In just several paragraphs I want to share with you about what I have been reading in regards to fear and anxiety. I have been reading about this topic because it is relevant to us during this new stage of parenthood. Since Lukas has made his grand entrance into the world, I feel like I worry more and feel like I am a little more anxious than I used to be. With a brand new, innocent baby, life seems a little scarier and the world seems more of a darker place than it was with just Robin and me. There are so many things that could happen, so many evils things: sickness, swine flu, kidnapping, car accidents, plane crashes, _______.  Just enter in the blank what you fear the most.

With this acknowledgment of my fears and anxieties has also come realizing how little I trust the One who I confess to follow. I also see how small I think Christ is. This past week I was reading in a book called Jesus Christ for Today’s World by the German theologian Jurgen Moltmann. He has reminded me in this small book of the greatness of Christ. Moltmann reminded me that Jesus—God made flesh—has gone to the deepest and darkest places of our humanity pre-cross alone in the Garden, on the cross when he cries out My God, My God and the time after the cross before the resurrection.

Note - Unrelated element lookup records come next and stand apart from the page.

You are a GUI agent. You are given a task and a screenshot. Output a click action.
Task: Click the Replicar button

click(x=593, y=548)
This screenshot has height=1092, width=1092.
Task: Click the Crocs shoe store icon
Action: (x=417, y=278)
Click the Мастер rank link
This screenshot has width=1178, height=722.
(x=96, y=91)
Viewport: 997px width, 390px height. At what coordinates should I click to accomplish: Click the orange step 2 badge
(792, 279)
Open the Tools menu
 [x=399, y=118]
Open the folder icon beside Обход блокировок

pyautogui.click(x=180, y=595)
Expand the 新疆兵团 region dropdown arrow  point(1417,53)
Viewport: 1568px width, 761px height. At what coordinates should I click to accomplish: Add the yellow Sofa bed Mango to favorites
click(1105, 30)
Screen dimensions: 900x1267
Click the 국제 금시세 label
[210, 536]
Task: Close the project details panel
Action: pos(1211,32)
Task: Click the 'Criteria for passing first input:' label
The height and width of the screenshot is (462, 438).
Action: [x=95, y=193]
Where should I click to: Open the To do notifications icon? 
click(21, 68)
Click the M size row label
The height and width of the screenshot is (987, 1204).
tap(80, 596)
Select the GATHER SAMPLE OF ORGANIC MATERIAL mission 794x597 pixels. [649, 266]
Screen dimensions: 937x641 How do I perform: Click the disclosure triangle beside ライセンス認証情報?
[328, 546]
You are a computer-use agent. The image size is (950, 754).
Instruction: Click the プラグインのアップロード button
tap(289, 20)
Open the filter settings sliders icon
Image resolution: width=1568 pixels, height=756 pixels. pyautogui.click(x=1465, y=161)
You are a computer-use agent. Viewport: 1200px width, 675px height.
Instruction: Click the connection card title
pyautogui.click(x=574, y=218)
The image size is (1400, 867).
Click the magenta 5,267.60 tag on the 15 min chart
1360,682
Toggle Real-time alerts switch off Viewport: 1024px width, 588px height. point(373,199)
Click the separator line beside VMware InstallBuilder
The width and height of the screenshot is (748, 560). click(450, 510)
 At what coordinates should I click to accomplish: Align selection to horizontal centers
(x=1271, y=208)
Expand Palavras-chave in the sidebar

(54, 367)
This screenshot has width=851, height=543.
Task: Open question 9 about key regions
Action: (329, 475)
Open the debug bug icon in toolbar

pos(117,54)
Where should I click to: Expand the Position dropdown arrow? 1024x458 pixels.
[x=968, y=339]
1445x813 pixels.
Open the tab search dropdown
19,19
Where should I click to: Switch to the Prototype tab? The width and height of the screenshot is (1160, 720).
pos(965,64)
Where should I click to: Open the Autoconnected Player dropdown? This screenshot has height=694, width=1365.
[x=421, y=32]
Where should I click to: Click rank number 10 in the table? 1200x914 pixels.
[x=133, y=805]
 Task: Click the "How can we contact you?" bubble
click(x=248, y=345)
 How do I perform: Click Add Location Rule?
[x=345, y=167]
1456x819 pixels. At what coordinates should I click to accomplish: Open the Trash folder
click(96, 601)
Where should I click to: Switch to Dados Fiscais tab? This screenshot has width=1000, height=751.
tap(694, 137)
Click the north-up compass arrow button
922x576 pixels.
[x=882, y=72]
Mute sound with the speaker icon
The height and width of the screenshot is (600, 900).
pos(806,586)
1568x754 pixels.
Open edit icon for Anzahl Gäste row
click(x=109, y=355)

Moltmann writes that during the Passion Jesus experienced and conquered the greatest of all of our fears. Jesus conquered the complete compilation of Death, Hell, Suffering and Abandonment on the cross. He says Jesus entered into these places so that we wouldn’t have to. We now have a Friend and a Brother who knows our fears and anxieties.

Moltmann writes: “If we believe in Christ, fear does not isolate us from God. On the contrary, it leads us deeper into community with him. Christian faith in God is essentially fellowship with Christ, and fellowship with Christ is essentially fellowship with the Christ who was tempted and assailed, who suffered and was forsaken. In our anxiety we participate in Christ’s anxiety; for in his suffering Christ went through the very fears and anxieties which men and women encounter too.”

If it is true that the greatest of our fears is abandonment, suffering, death and hell shouldn’t we be talking about how Christ, our God, entered these places, knows them, conquered them and redeemed them? This is for sure cause to celebrate, to walk in joy, and in all of the mess to hope for a New Day.

But why do I fear so much? Why am I so anxious? In my fears and anxieties, I need to remember that Christ is with me. Christ doesn’t necessarily take away my fears and anxieties, He walks with me through them redeeming me through the process so I don’t have to fear or be anxious anymore. I need to remember in the darkness of it all, that Christ is there. And not only that He is there as a Brother in suffering, but He is the One who will bring about a New Dawn who conquered Sin, Death, Abandonment and Suffering once and for all. He is the One who not only is there with us but has redeemed these things by His resurrection.

Moltmann continues:” The two images of Christ belong together. Without the brother in our fears is no fellowship with Christ; without the redeemer in his fear there is no liberation from ours.”

So let us walk toward our fears and anxieties knowing that Christ is with us.